[[ Source data open ]]

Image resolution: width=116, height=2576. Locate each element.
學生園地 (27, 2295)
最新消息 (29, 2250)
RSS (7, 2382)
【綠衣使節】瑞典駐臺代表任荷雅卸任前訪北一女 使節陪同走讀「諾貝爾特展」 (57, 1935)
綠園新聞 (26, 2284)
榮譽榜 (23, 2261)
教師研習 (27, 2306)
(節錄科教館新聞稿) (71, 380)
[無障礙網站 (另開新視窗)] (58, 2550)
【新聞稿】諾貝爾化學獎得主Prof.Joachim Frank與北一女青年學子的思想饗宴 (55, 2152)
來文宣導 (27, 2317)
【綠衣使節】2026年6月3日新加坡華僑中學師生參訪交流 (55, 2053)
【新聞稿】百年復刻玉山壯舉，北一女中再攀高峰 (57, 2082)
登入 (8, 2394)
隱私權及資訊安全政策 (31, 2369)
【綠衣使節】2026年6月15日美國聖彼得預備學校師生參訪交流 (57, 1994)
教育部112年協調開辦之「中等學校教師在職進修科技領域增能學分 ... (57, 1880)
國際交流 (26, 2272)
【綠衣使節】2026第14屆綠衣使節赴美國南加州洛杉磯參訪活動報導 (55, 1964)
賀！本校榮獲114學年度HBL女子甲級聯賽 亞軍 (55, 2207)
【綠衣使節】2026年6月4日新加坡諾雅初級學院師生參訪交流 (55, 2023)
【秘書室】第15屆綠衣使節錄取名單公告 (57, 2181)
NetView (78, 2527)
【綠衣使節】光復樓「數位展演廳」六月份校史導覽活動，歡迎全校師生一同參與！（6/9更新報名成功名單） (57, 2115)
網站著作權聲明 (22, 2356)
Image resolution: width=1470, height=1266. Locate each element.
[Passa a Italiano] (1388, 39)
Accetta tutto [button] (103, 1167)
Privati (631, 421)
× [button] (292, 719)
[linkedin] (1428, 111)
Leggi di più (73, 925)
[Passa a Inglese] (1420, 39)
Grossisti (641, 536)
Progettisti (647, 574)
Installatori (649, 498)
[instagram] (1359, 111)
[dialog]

[[ Source data closed ]]

**What is required**
What is needed is an exact, complete copy of the entries above.

**Written solution**
Image resolution: width=116, height=2576. Locate each element.
學生園地 (27, 2295)
最新消息 (29, 2250)
RSS (7, 2382)
【綠衣使節】瑞典駐臺代表任荷雅卸任前訪北一女 使節陪同走讀「諾貝爾特展」 (57, 1935)
綠園新聞 (26, 2284)
榮譽榜 (23, 2261)
教師研習 (27, 2306)
(節錄科教館新聞稿) (71, 380)
[無障礙網站 (另開新視窗)] (58, 2550)
【新聞稿】諾貝爾化學獎得主Prof.Joachim Frank與北一女青年學子的思想饗宴 (55, 2152)
來文宣導 (27, 2317)
【綠衣使節】2026年6月3日新加坡華僑中學師生參訪交流 (55, 2053)
【新聞稿】百年復刻玉山壯舉，北一女中再攀高峰 (57, 2082)
登入 (8, 2394)
隱私權及資訊安全政策 (31, 2369)
【綠衣使節】2026年6月15日美國聖彼得預備學校師生參訪交流 (57, 1994)
教育部112年協調開辦之「中等學校教師在職進修科技領域增能學分 ... (57, 1880)
國際交流 (26, 2272)
【綠衣使節】2026第14屆綠衣使節赴美國南加州洛杉磯參訪活動報導 (55, 1964)
賀！本校榮獲114學年度HBL女子甲級聯賽 亞軍 (55, 2207)
【綠衣使節】2026年6月4日新加坡諾雅初級學院師生參訪交流 (55, 2023)
【秘書室】第15屆綠衣使節錄取名單公告 (57, 2181)
NetView (78, 2527)
【綠衣使節】光復樓「數位展演廳」六月份校史導覽活動，歡迎全校師生一同參與！（6/9更新報名成功名單） (57, 2115)
網站著作權聲明 (22, 2356)
Image resolution: width=1470, height=1266. Locate each element.
[Passa a Italiano] (1388, 39)
Accetta tutto [button] (103, 1167)
Privati (631, 421)
× [button] (292, 719)
[linkedin] (1428, 111)
Leggi di più (73, 925)
[Passa a Inglese] (1420, 39)
Grossisti (641, 536)
Progettisti (647, 574)
Installatori (649, 498)
[instagram] (1359, 111)
[dialog]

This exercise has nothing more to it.